(Excerpted passage Opens)

## Classification

• Predict a class for a given instance based on set of features
• Whether or not an email is spam
• Whether a handwritten digit is 0,1,2,3,4,5,6,7,8,9
• Binary Classification:
• Classify an instance into one of two possible classes (email spam or not spam)
• Multicalss Classification:
• Classify an instance into more than two possible classess (Whether a handwritten digit is 0,1,2,3,4,5,6,7,8,9)

## Accuracy

• Accuracy = Number of correct predictions / Total number of predictions
• This is most commonly used metric for evaluating classification models
• This can be misleading metric & doesn’t alone tell the full story.
• Accuracy: Not Enough!
• Building a classifier to predict whether a patient has rare, fatal disease like cancer. Assumption is 0.1% of the population affected by disease
• If we reply with no cancer irrespective of data (tests, lab results etc) this is 99.9% accurate.

(Excerpted passage Closes)

Reproduce everything in the classification notes from "## Classification" down to "digit is 0,1,2,3,4,5,6,7,8,9)". The listing has no connection to the classification notes.

(Provided material Opens)

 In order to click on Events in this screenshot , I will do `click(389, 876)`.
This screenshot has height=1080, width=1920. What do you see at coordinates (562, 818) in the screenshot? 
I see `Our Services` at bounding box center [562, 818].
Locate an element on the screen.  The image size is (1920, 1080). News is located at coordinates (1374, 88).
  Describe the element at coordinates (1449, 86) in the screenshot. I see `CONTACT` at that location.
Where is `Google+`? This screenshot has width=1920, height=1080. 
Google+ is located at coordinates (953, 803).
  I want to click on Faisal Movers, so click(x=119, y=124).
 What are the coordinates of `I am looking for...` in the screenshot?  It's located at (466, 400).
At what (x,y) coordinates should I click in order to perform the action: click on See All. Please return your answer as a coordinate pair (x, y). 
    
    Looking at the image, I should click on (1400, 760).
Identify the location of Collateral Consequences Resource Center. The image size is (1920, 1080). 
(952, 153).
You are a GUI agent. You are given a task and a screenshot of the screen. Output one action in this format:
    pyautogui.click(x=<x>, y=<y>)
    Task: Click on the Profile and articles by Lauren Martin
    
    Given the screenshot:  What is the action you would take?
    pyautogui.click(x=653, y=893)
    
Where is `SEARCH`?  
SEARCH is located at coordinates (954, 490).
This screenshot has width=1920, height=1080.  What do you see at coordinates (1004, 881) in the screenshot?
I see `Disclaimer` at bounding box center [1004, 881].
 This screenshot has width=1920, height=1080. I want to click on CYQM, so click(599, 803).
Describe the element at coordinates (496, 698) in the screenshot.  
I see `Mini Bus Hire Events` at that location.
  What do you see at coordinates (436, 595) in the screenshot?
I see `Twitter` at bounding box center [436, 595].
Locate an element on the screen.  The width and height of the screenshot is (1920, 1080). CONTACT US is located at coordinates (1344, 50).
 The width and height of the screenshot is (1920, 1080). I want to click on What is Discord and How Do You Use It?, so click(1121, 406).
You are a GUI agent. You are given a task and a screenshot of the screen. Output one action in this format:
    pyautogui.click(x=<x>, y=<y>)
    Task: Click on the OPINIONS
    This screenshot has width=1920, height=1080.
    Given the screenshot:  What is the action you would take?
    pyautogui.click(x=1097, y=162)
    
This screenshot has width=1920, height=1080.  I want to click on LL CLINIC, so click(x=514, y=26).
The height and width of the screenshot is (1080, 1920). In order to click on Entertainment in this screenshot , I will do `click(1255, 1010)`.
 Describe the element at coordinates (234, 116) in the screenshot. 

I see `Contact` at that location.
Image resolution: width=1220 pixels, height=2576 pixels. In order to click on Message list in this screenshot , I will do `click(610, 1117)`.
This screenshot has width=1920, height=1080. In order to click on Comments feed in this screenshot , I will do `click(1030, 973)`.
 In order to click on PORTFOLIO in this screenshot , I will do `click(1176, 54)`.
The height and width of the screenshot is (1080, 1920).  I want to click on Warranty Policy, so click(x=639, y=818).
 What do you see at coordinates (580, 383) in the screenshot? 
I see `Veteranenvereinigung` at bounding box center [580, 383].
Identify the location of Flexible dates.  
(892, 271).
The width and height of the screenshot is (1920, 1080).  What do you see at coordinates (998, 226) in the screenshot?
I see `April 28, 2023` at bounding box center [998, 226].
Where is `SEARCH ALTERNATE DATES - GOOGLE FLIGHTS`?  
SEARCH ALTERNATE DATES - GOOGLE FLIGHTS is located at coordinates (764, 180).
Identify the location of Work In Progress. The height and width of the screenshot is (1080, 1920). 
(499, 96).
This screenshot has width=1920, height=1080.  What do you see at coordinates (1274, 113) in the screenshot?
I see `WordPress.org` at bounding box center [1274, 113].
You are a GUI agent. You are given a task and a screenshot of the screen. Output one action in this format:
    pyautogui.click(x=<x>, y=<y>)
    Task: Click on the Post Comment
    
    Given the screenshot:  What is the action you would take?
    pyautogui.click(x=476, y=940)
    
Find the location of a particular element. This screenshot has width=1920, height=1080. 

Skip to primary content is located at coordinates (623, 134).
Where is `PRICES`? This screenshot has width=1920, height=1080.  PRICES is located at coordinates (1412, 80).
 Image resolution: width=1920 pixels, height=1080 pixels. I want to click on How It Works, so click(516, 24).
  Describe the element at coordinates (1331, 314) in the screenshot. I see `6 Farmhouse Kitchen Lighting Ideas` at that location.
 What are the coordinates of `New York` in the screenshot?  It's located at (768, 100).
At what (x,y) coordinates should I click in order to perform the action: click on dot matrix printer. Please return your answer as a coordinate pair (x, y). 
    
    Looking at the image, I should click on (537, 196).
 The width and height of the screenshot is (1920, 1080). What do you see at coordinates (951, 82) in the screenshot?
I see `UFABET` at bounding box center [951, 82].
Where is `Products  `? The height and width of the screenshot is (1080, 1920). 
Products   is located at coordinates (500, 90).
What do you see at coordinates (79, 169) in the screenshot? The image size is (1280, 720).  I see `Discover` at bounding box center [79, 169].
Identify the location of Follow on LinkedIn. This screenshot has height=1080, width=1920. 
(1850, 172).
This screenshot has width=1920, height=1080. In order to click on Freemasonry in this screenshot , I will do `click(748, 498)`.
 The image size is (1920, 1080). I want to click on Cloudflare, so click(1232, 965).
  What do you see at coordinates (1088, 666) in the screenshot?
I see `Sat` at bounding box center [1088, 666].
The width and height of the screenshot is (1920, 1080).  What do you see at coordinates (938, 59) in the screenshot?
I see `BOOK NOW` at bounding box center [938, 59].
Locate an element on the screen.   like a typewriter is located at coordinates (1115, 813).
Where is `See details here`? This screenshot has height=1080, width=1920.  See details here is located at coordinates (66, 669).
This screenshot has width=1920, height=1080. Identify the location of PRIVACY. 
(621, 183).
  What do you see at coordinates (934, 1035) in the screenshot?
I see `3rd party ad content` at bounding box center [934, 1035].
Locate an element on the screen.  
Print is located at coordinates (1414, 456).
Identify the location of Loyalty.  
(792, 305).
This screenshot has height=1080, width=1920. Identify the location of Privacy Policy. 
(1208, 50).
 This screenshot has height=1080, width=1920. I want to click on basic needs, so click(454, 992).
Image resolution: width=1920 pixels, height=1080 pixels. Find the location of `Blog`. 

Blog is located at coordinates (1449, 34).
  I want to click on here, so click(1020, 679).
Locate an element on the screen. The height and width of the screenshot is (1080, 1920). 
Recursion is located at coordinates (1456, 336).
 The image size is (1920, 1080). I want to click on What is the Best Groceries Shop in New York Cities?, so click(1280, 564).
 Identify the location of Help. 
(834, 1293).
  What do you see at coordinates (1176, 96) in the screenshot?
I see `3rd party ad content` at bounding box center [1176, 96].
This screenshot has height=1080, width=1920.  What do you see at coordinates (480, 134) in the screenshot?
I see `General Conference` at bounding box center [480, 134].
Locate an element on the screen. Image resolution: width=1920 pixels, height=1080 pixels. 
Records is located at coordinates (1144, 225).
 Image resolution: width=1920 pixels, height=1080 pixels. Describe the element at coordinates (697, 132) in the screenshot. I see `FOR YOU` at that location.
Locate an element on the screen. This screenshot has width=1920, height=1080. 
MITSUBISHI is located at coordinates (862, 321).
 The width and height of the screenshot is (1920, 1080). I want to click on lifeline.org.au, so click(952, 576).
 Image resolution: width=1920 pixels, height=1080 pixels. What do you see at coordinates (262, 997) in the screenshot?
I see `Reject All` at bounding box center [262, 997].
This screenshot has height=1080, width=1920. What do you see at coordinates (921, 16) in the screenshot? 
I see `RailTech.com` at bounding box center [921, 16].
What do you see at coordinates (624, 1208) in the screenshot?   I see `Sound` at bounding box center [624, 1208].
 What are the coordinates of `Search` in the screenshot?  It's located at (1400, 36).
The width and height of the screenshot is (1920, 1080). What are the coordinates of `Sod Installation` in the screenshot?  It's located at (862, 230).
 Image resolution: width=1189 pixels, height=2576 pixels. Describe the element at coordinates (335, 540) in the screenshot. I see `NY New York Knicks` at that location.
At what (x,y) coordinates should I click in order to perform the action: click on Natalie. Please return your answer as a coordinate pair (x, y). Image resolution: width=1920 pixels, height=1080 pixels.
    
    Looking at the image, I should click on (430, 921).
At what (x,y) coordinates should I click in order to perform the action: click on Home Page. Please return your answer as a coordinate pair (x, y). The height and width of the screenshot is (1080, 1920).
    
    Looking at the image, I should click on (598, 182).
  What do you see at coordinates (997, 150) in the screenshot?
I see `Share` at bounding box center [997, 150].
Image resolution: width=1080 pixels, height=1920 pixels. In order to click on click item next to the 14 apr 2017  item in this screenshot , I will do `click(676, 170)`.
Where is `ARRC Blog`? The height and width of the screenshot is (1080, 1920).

(Provided material Closes)

▶ Solved problem:
## Classification

• Predict a class for a given instance based on set of features
• Whether or not an email is spam
• Whether a handwritten digit is 0,1,2,3,4,5,6,7,8,9
• Binary Classification:
• Classify an instance into one of two possible classes (email spam or not spam)
• Multicalss Classification:
• Classify an instance into more than two possible classess (Whether a handwritten digit is 0,1,2,3,4,5,6,7,8,9)